The importance of contours for visual object recognition and discrimination

 

A importância do contorno para o reconhecimento e discriminação visual de objetos

 

La importancia del contorno para el reconocimiento y la discriminación visual de objetos

 

 

J. Farley Norman

Western Kentucky University. E-mail: farley.norman@wku.edu ORCID: https://orcid.org/0000-0001-5877-1914

 

 


ABSTRACT

In contrast to many machine vision systems, we human observers can readily recognize solid objects and visually discriminate their 3-D shapes even under changes in viewpoint and variations in object orientation and lighting. While the importance of binocular disparity has been known since the 1830's, the importance and perceptual informativeness of visual contours for object recognition and discrimination is not adequately appreciated.
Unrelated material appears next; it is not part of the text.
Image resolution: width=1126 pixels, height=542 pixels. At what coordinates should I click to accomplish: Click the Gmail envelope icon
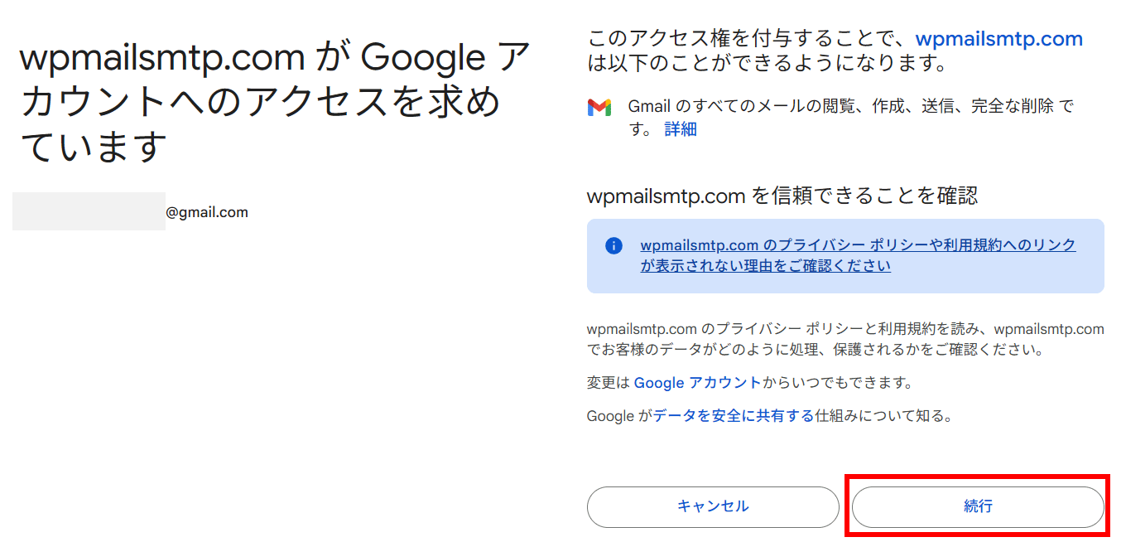click(x=599, y=107)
This article will review those scientific contributions that demonstrate that visual contours and their deformations over time (in response to object or observer motion) carry as much or more information about object shape than other forms of visual information.

Keywords: Visual system; Object Recognition; 3-D.


RESUMO

Em contraste com muitos sistemas artificiais de visão, nós, observadores humanos, podemos reconhecer prontamente objetos sólidos e discriminar visualmente suas formas 3-D, mesmo sob mudanças no ponto de vista e variações na orientação e iluminação do objeto. Embora a importância da disparidade binocular seja conhecida desde a década de 1830, a relevância e a riqueza perceptiva das informações fornecidas pelos contornos visuais para o reconhecimento e discriminação de objetos não são devidamente apreciadas. Este artigo revisará as contribuições científicas que demonstram que os contornos visuais e suas deformações ao longo do tempo (em resposta ao movimento do objeto ou do observador) proporcionam tanto ou mais informações sobre a forma do objeto do que outras formas de informação visual.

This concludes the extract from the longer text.